Material to process:
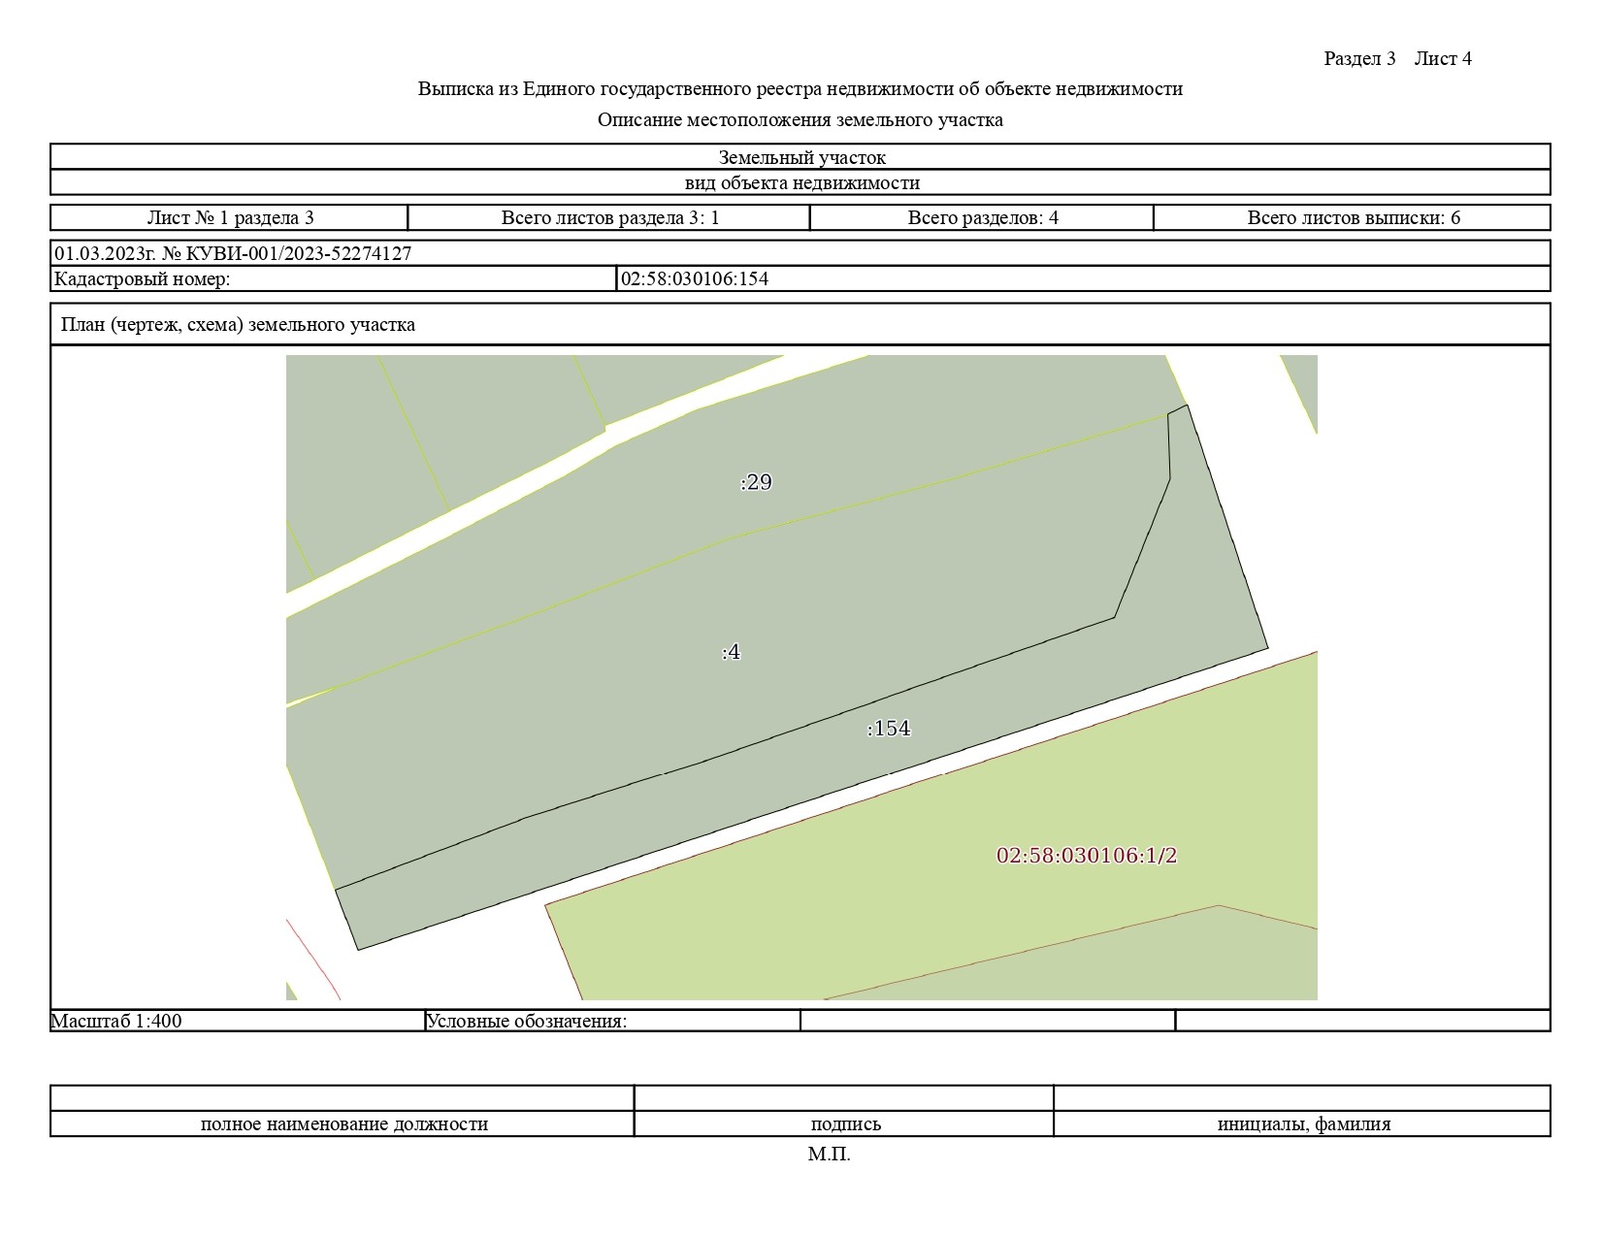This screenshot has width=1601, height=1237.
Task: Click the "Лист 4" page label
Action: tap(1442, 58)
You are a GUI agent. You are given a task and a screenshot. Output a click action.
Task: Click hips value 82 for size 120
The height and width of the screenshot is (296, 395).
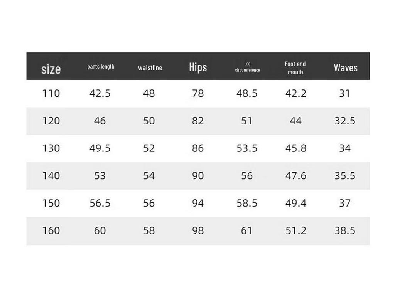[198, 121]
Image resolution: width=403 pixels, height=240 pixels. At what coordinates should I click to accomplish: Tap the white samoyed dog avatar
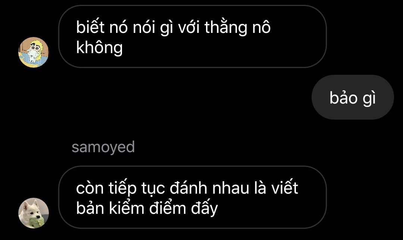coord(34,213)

Objective: Retype all of the material above word for word, leaving out the pictures.

Complete response:
This screenshot has width=1601, height=1237.
Task: Click the "Лист 4" page label
Action: tap(1442, 58)
You are a GUI agent. You are given a task and a screenshot. Output a click action.
Task: Click hips value 82 for size 120
The height and width of the screenshot is (296, 395).
[198, 121]
Image resolution: width=403 pixels, height=240 pixels. At what coordinates should I click to accomplish: Tap the white samoyed dog avatar
coord(34,213)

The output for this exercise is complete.